──────── INFORMATION GIVEN

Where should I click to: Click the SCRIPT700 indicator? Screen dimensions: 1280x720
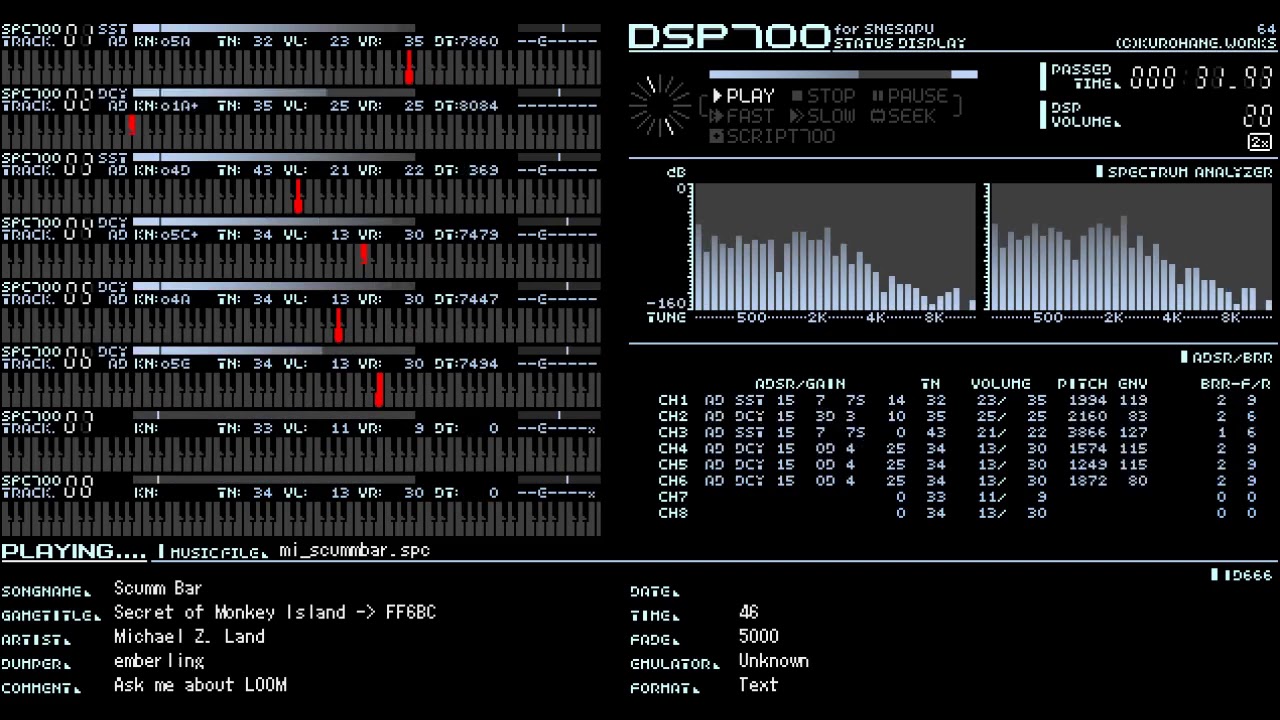tap(772, 136)
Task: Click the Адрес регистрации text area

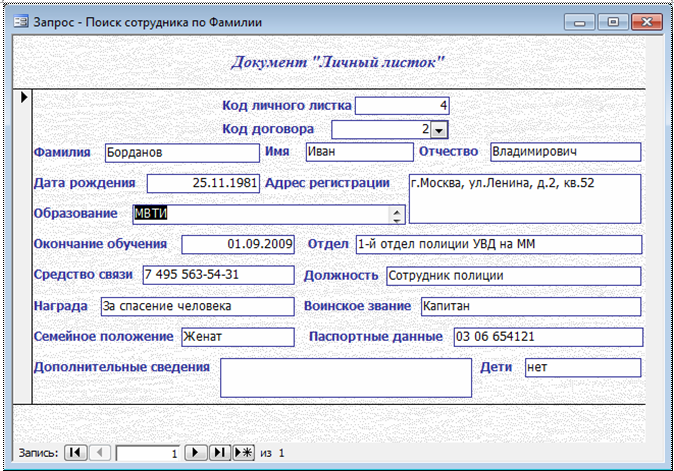Action: click(524, 199)
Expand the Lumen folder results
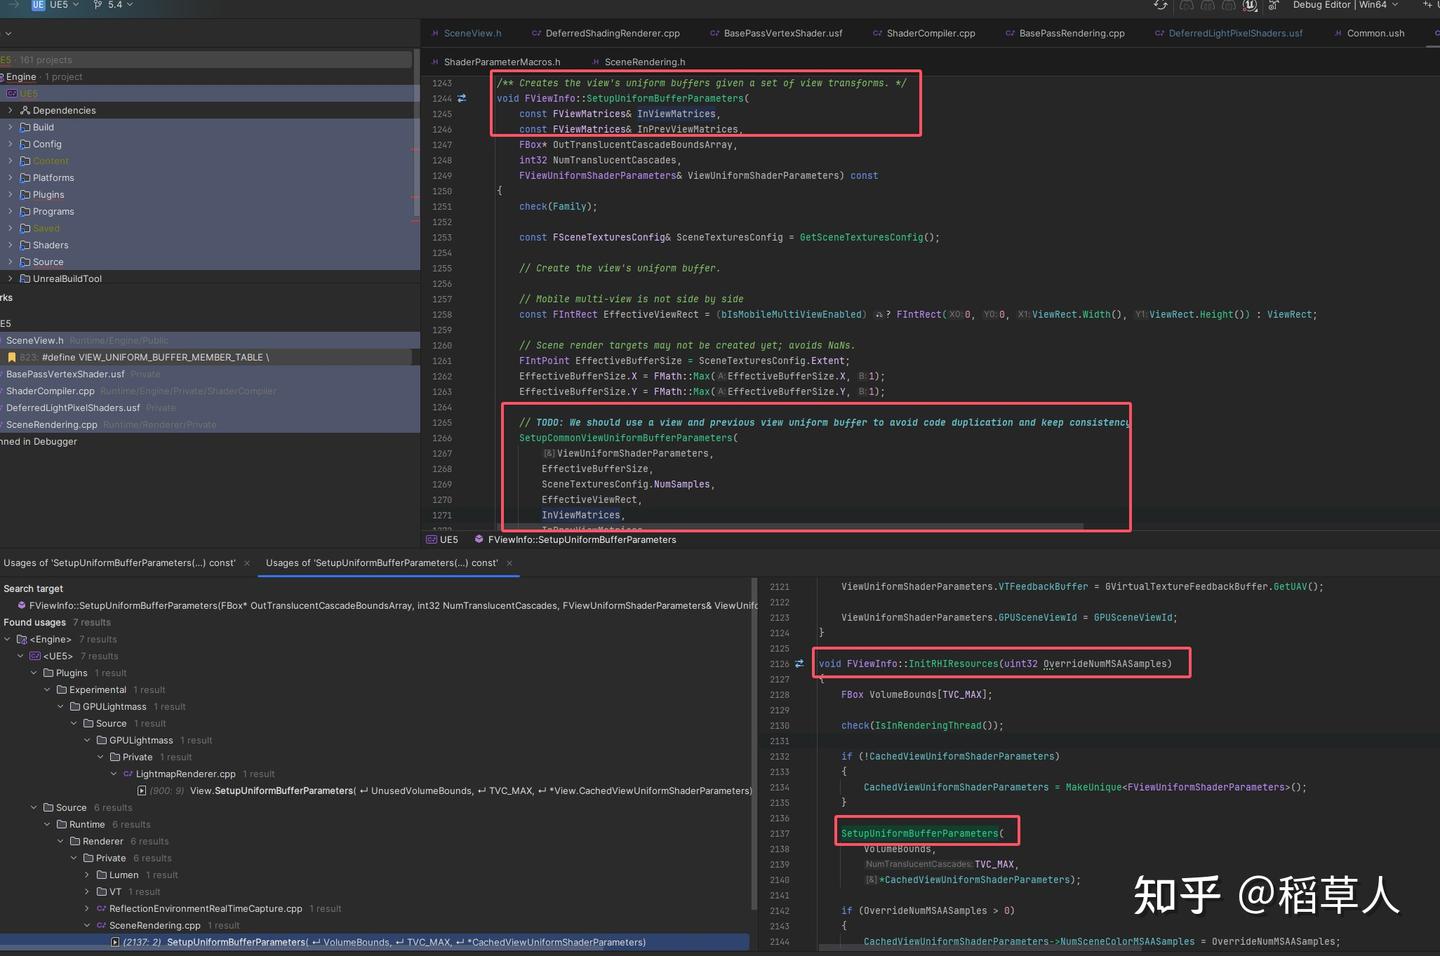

────────────────

The reply should repeat the listing above exactly and contain no pictures.

• RESULT BELOW:
Where should I click to: Click the SCRIPT700 indicator? Screen dimensions: 1280x720
tap(772, 136)
Task: Click the Адрес регистрации text area

Action: click(524, 199)
Expand the Lumen folder results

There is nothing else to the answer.